2. Learn about the data: When first opening a data set it is important to get a basic understanding of the data dimensions (rows and columns), what the data looks like, how many missing values are in the data, and some basic summary statistis such as mean, median, and the range of each variable. Read and work through Learn About the Data to understand some of the first things you should do with a fresh data set.

3. Visualize the data: Although visualizing your data is not always considered a data wrangling activity, it is essential in every step of data analysis. In this class we are going to focus on ggplot2 for visualizing our data, as it is the premier data visualizing package in R. Read and work through Chapter 3: Data Visualization of the R for Data Science book.
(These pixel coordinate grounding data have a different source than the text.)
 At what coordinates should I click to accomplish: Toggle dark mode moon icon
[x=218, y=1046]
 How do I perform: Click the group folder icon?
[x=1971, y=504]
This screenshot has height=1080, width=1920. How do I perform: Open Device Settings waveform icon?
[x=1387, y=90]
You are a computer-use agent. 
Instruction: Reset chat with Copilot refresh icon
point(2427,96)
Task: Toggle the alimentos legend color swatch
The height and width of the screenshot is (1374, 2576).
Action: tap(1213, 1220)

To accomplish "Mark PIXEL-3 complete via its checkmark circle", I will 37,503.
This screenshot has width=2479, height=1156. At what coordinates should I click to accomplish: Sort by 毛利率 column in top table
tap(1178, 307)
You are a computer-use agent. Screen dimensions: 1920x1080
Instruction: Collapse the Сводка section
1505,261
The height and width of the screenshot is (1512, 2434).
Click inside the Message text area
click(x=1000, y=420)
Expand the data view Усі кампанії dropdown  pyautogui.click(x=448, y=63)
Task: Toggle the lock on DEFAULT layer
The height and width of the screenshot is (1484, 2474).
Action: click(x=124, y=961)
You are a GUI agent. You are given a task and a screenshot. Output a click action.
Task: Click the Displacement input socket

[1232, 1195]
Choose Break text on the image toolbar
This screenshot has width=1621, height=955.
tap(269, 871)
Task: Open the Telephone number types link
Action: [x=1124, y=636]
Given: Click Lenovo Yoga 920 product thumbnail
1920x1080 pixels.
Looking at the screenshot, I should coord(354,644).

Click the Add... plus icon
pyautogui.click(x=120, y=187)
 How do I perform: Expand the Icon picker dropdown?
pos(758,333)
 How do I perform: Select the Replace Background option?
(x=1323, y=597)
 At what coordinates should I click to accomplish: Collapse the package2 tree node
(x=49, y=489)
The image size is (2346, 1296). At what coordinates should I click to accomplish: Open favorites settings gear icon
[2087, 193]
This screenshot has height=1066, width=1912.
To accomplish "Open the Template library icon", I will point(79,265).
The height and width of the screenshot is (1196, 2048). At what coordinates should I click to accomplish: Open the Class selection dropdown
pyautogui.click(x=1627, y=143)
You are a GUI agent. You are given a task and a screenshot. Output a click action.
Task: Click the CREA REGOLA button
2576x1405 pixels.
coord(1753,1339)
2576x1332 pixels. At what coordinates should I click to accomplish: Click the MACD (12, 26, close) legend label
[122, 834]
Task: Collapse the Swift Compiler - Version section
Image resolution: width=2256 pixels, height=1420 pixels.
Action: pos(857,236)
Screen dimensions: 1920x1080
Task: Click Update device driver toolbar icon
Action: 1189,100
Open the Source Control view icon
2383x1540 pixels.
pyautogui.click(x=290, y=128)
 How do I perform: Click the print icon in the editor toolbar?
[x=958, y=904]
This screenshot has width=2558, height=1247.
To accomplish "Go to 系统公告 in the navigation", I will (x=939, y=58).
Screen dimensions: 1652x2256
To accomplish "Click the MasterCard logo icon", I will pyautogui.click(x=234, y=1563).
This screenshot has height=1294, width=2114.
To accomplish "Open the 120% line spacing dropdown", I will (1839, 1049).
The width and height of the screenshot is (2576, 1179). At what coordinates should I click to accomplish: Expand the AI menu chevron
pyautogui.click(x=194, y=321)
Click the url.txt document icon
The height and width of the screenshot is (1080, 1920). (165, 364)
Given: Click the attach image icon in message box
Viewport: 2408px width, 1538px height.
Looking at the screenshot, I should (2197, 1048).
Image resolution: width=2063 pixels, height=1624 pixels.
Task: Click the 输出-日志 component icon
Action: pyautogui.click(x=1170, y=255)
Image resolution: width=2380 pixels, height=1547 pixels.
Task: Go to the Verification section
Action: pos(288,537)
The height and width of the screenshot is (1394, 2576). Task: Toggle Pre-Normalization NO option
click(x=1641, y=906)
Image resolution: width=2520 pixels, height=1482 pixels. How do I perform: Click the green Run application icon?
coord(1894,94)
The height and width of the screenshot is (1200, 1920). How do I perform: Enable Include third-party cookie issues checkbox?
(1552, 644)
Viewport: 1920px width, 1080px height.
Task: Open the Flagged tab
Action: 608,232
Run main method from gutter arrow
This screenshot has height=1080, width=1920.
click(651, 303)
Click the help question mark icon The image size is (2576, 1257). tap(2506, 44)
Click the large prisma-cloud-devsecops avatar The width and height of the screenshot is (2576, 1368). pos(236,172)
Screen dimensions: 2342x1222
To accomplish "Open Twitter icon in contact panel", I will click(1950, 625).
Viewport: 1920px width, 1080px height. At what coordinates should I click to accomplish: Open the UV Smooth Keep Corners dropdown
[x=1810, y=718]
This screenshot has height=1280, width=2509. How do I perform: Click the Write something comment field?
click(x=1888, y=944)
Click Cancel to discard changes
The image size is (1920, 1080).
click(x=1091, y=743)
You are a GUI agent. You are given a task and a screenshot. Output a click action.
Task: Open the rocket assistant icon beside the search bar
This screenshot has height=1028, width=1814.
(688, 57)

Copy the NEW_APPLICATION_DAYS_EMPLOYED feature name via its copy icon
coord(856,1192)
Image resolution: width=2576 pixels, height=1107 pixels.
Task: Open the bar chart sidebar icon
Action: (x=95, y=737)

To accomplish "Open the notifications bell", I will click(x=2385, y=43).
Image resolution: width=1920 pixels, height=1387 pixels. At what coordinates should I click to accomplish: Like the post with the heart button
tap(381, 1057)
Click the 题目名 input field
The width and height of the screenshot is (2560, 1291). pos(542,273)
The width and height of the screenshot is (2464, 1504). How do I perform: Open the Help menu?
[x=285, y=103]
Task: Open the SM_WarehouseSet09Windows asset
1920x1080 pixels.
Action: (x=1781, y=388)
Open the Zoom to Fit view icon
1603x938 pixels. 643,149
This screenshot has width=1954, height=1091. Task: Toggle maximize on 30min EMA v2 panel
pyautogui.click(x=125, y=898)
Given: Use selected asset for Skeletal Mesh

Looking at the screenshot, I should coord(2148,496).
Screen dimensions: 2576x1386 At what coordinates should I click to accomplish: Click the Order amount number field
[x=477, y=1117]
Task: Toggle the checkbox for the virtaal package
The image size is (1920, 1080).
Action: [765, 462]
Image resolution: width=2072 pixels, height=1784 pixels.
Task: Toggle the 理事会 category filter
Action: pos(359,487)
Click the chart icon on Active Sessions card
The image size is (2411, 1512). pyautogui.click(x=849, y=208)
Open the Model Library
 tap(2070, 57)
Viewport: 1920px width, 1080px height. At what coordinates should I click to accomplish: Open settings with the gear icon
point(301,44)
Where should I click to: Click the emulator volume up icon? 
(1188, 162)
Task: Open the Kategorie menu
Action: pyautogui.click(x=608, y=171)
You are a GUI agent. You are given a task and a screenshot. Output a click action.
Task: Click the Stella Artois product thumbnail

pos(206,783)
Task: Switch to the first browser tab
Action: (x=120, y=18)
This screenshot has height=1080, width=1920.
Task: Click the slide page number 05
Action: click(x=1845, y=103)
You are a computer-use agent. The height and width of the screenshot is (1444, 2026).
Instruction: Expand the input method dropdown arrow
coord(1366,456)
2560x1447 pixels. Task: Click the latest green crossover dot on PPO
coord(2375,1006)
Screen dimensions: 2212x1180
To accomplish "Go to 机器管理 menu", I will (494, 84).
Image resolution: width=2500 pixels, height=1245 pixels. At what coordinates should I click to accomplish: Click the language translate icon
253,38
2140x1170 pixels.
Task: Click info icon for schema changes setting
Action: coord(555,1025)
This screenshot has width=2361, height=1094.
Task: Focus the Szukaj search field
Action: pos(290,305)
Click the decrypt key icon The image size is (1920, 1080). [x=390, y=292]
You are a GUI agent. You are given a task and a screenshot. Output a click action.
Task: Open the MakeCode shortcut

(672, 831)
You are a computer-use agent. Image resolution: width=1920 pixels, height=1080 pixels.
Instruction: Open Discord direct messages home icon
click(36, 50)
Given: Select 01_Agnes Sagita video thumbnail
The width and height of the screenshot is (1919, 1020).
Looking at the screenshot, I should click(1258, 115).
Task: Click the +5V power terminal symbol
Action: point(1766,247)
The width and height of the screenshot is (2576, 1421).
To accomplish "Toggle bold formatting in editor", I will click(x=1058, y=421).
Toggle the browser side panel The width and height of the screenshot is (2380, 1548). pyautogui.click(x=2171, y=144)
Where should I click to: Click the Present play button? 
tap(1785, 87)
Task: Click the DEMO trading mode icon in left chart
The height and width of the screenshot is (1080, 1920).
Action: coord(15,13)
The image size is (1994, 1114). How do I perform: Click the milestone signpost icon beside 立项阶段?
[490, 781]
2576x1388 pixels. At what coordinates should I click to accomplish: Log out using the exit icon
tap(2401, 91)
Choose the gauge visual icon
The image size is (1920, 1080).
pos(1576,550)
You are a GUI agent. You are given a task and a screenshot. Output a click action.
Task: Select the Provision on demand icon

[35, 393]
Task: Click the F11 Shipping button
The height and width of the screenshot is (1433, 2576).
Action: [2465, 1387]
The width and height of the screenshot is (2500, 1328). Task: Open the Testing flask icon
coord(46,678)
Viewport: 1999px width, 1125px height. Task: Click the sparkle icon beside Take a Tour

Create an HTML R Markdown document titled “week-3.Rmd”. I want you to scrape the Cincinnati weather data located here and provide the following sections in the R Markdown document:

  • Synopsis: Include a short paragraph that summarizes what the point of this R Markdown file is and a short summary of your initial findings.
  • Packages Required: Include a code chunk in this section that loads all the packages required for this homework and a short comment that says what purpose each package provides.
  • Source Code: Describe what each of the variables are measuring in this data set. You will find a link to the codebook on this web page: http://academic.udayton.edu/kissock/http/Weather/.
  • Data Description: Provide an explanation of the data set that includes the number of observations and variables, if any missing values exist, and provide some basic summary statistics such as mean, median, min and max values.
  • Data Visualization: Create three different visualizations of this data set. Provide an explanation of the information that the visualization is providing.

Knit this R Markdown document to an HTML file, publish it on RPubs, and send me the URL for your published report prior to class (either by email or through Slack messenger).